While the 4th Light Horse Brigade buried their dead and the field ambulance treated the wounded, a squadron of the 12th Light Horse Regiment advanced along the western shore of the Sea of Galilee, to meet with the 3rd Light Horse Brigade which had captured Jenin, which had advanced directly over the hills from Nazareth at 15:00 on 25 September, to capture Tiberias. Strong patrols also advanced up the Yarmuk River valley east of Samakh, but every bridge across the Jordan River was found to be strongly guarded, 30 defenders at one and 60 Germans in a redoubt with an engine and tender, at another. The rugged Jebel Ain en Nimr mountain, 1800 ft above the Sea of Galilee and less than 2 mi from its southern shore was occupied by 500 Ottoman infantry and one gun.

The capture of Samakh and operations around the Sea of Galilee concluded the Battles of Megiddo. Chauvel's Desert Mounted Corps had captured Haifa, Nazareth and Tiberias, two Ottoman armies had been eliminated from the Judean Hills and the Fourth Army east of the Jordan was in full retreat to Deraa and Damascus. Allenby acknowledged in a cable to the Australian Government that "the completeness of our victory is due to the action of the Desert Mounted Corps under General Chauvel." "The battle had been as brilliant in execution as it had been in conception; it had no parallel in France or on any other front, but rather looked forward in principle and even in detail to the Blitzkrieg of 1939."

I have your HW wire and that from Troopers proposing a Cavalry raid to Aleppo. I don't think Aleppo possible; but am sending 3 Divisions of Cavalry, as soon as I can, to Damascus. Chaytor's Division of Anzac Light Horse is about Amman now, and will deal with enemy coming from the South. Prisoners number well over 40,000 and are still coming in. I have Australian mounted troops at the S. end of Lake Tiberias, and they are pushing to Tiberias. If I get Damascus, Beirut falls to us certainly; and I hope to push troops, Northwards, thither, by the coast–road from Haifa, feeding from the sea, stage by stage.
— Allenby to Wilson CIGS War Office 25 September 1918

On 27 September, the 4th Light Horse Brigade left Samakh at 06:00 and arrived at Tiberias at 08:00, where they received two days supplies and one day's iron ration, to last until after breakfast on 29 September. They rode out towards Damascus at 10:00, leaving the 15th Light Horse Regiment (5th Light Horse Brigade) to guard Samakh until they were relieved by the Indian 7th (Meerut) Division, XXI Corps.

==Legacy in Israel==
On 31 October 2017, for the centenary of the Battle of Beersheba, the Beersheba ANZAC Memorial Center was inaugurated. Among the events was a partial reenactment of the battle, with horsemen and horsewomen including descendants of the original cavalrymen.

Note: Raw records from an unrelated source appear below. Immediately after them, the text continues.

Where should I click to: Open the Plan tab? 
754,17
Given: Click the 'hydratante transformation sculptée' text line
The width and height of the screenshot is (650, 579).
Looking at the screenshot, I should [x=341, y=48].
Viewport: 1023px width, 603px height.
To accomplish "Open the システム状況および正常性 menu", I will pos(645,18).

Malcolm Turnbull, the Prime Minister of Australia, and Dame Patsy Reddy, the Governor-General of New Zealand, attended along with numerous fellow ANZACs visiting Israel for the occasion. Israelis present included Prime Minister Benjamin Netanyahu. The ANZAC Memorial Center is located in the city's British military cemetery dating back to World War I.

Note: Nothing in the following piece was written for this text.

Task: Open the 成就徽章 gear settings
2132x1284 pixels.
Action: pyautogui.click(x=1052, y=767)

On 26 September 2019, a life-size sculpture, 'The Aborigine and His Horse,' was dedicated at Tzemach, commemorating Aboriginal members of the ANZAC forces, dubbed the "Queensland Black Watch", including cavalrymen who fought at Tzemach. Descendants of those horsemen travelled from Australia to participate in the statue's inauguration, "another stage in the historic correction that Australian society is undergoing in their relations with the Aborigines."